Jesus’ words “Let the dead bury their own dead” (Luke 9:60) have resonance here. He had just challenged a man to leave all and follow him, but the man said that he had to bury his father first. Jesus’ response is a paradoxical play on words, because the Hebrew word for “dead” can also mean something that is now irrelevant. His message is that if you follow him, you have to leave everything, especially the irrelevant, behind. Perhaps this includes “dead” episcopal games.

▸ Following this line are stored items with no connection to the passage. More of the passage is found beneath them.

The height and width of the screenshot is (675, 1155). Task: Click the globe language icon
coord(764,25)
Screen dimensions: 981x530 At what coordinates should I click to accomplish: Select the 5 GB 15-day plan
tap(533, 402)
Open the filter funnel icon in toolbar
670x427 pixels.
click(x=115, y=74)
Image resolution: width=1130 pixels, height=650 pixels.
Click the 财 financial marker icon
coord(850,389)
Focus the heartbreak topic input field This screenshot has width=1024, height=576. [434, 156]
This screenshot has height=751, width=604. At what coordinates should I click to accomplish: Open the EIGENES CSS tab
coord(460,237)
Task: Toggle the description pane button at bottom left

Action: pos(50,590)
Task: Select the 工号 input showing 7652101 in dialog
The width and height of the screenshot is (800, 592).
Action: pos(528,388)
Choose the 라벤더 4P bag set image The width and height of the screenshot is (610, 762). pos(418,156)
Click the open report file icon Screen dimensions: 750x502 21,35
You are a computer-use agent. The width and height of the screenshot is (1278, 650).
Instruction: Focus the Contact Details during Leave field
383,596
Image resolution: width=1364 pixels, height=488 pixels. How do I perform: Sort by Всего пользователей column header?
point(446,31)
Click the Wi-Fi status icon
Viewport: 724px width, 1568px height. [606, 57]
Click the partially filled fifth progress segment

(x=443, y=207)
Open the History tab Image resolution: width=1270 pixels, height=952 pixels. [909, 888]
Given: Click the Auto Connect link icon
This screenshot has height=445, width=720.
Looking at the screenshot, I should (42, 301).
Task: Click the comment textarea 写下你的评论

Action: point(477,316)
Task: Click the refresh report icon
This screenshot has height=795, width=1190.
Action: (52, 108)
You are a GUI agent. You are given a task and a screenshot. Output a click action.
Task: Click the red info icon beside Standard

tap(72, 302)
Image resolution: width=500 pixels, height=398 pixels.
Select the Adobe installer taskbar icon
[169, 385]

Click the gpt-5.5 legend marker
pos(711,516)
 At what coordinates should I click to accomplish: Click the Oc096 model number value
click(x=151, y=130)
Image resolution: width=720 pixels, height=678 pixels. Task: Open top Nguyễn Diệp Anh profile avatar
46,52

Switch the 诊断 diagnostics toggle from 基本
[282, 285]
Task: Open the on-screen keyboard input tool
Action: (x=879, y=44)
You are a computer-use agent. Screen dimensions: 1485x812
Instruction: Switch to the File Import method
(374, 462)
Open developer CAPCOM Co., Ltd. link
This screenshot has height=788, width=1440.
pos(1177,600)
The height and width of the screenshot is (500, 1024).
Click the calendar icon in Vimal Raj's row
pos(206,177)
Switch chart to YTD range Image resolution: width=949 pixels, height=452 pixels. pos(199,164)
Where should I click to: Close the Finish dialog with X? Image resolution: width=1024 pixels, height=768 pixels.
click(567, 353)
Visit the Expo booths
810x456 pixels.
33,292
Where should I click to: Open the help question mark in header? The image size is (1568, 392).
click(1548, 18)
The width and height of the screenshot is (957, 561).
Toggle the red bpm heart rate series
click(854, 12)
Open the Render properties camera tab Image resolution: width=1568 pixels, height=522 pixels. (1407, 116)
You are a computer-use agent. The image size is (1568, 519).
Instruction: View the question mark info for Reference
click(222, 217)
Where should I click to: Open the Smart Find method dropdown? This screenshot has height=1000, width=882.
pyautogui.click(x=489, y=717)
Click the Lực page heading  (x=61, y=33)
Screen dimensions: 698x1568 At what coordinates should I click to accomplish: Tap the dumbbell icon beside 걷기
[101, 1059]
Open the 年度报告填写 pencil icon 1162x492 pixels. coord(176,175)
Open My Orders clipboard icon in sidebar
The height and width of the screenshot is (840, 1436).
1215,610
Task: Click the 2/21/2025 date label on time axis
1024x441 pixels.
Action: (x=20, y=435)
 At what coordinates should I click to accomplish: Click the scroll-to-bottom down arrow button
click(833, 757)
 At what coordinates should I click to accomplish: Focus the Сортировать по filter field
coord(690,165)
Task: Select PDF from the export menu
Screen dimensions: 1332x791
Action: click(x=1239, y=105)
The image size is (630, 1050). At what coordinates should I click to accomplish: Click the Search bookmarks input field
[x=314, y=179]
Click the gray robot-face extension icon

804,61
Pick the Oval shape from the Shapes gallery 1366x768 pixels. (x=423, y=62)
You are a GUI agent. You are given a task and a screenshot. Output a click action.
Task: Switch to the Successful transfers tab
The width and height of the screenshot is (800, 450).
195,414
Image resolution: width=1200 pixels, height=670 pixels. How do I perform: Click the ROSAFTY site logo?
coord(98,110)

This is not as revolutionary as it sounds. It is precisely what Pope Francis proposes when he calls us to leave behind the mustiness of “sacristy faith”. “I prefer a church,” he says, “which is bruised, hurting and dirty because it has been out on the streets, rather than a church which is unhealthy from being confined and from clinging to its own security.” Francis is a revolutionary, as the encyclical Laudato si’ (2015) demonstrates. Much more important than his repudiation of much of the politics, economics, technology, capitalist theory and denialist rhetoric of the post-modern world, is the theological, philosophical and ethical revolution that he points towards in the encyclical.
In the light of Jesus and Francis’ words, Australian Catholics need to leave the bishops to “bury their dead.” Many of them think—to adapt the words of Louis XIV—L’église, c’est moi, “I’m the church!” A small minority of them support renewal and the rest have rendered themselves irrelevant by their inability to articulate a coherent spiritual and faith response to the needs of the times. They are also going to be very preoccupied with financial problems resulting from abuse pay-outs and civil cases against them.
While we are thinking accountability, transparency, responsible governance, the rights of the baptized, they are trapped in their own absolutism, leaving us no option but to begin to live out our baptismal commitment to live and preach the gospel, to evangelize. Endless negotiation with bishops over internal issues like governance does nothing for evangelization in contemporary culture, but it does trap us in an episcopal game that is going nowhere. The real challenge facing the renewal movement is to assume ministerial leadership and articulate a new vision.
Where do we find that vision? The first two chapters of the Vatican Council II’s document, Lumen gentium, sketched out the New Testament vision of the church as a local community of the people of God, drawn together by God’s Spirit, and gifted to minister as representatives of Christ in the world. But there was a significant failure after Vatican II, especially during the long papacy of John Paul II, to incorporate that vision into pastoral practice, church structures and the 1983 Code of Canon Law.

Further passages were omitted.